Kaiser Serajuddin: Oh, it’s my pleasure, man. Yeah. So like I said, you’re one of the top dogs in this business and it’s not just from a training angle. I mean you did make your chops [Phonetic] as a trainer but now it’s from helping other trainers expand their businesses and just in general laying out the whole financial game plan for overall wealth. That’s what you’re known for. How did all this come about? How did all this happen?

Bedros Keuilian: That’s a good question. All this happened about probably 10 years ago when I was struggling to get my personal training business off the ground and I was fortunate enough where one of my clients who happened to be in the mortgage industry handed me a Tom Hopkins tape and Tom Hopkins for those who don’t know is one of those old school sales gurus and he talks about closing strategies and how to overcome objections and to me, that was like an “aha” moment.

It was like this awakening. Before, when I was lucky enough to sit across a prospect, I would literally vomit out a whole bunch of information and hope that that person in front of me would cling on to something, would resonate with something I said and say yes to an order.

Well, after listening to that tape and Tom Hopkins, I realized that people have emotional triggers and so on and they have hot buttons that if you can turn [0:01:54] [Indiscernible] through those hot buttons, you can move people through compliance into making a buying decision. So I went from being just a lousy sales person or a trainer who’s trying to be a lousy salesperson to what I call the insistent [Phonetic] buyer.

Well, that Tom Hopkins tape led to a Brian Tracy tape and books from Zig Ziglar and before you know it, two years have passed and I had two personal training location facilities and that morphed into a total of five and the trainers are coming out of the woodwork, asking me how I’ve got five facilities when they haven’t got one started. And it was around 1999, 2000 that I started writing the PT Business Course. It was just my step by step journey on how to market and how to sell personal training. From there, it all kind of snowballs into what we have today.

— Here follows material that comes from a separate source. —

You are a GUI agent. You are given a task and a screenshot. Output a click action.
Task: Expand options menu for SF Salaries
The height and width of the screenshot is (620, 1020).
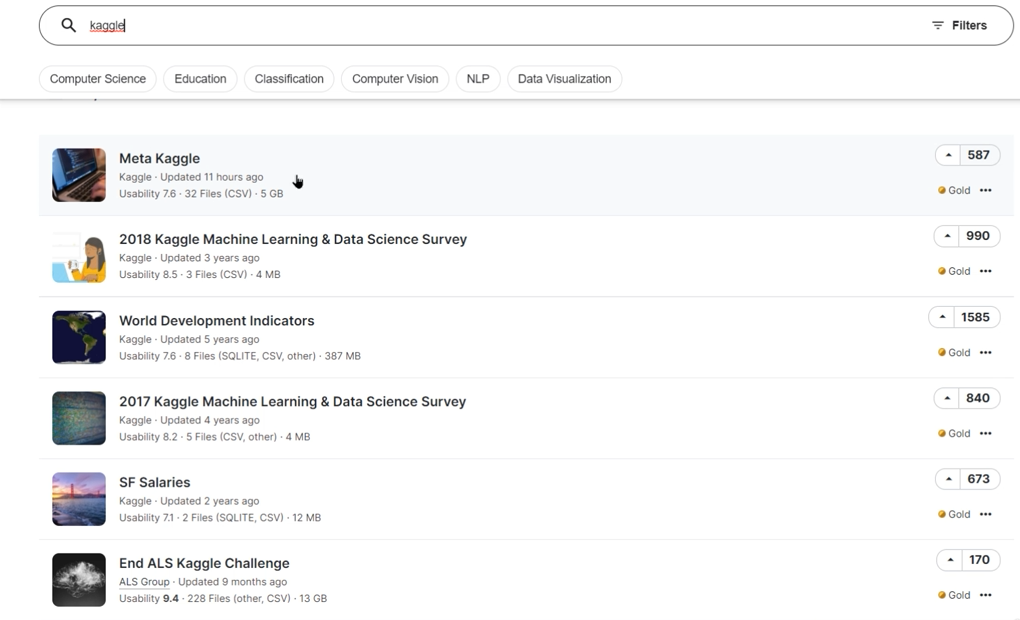click(985, 514)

Kaiser Serajuddin: Yeah. Some pretty amazing stuff that you’re offering and yeah, that is a real major breakthrough once you realize it’s sales. A lot of this stuff, it can be broken down into a science and it can be learned and yeah, just for the general trainer, the trainers that I reached through my blog, you have some really good products for them, things to talk about, closing a sale. What do you have that can really help the trainer that’s still very hands-on, still face to face with his clients?

Bedros Keuilian: Yeah. The top two things for those face to face trainers is my PT Business Course which is literally kind of grassroots marketing. In other words, if you’re a trainer, you work in a gym. How to run a fishbowl – one of the ways when I did personal training inside of a gym, one of my main ways for getting clients was literally take the fishbowl, classic fishbowl in the women’s locker room that had a little [0:03:48] [Indiscernible]. What are the top three body parts you want to work out or you want to change? And then as you [Indiscernible] a week of personal training.

This never worked really well when I put a fishbowl in the men’s restroom because when you put a fishbowl in the men’s rest room, what do you want to change about your body, you get some very interesting comments.

Kaiser Serajuddin: Yeah, I can imagine.

Bedros Keuilian: Yeah, it was pretty colorful but man, it worked like gangbusters when we did this in the women’s room, in the women’s locker room, and we get 10 to 15 leads a week and we called everybody up and said one person would win a week and everybody else would win a free training session within that week but at the end of that training session, we put up a consultation. So that’s one thing that I covered in my PT Business Course.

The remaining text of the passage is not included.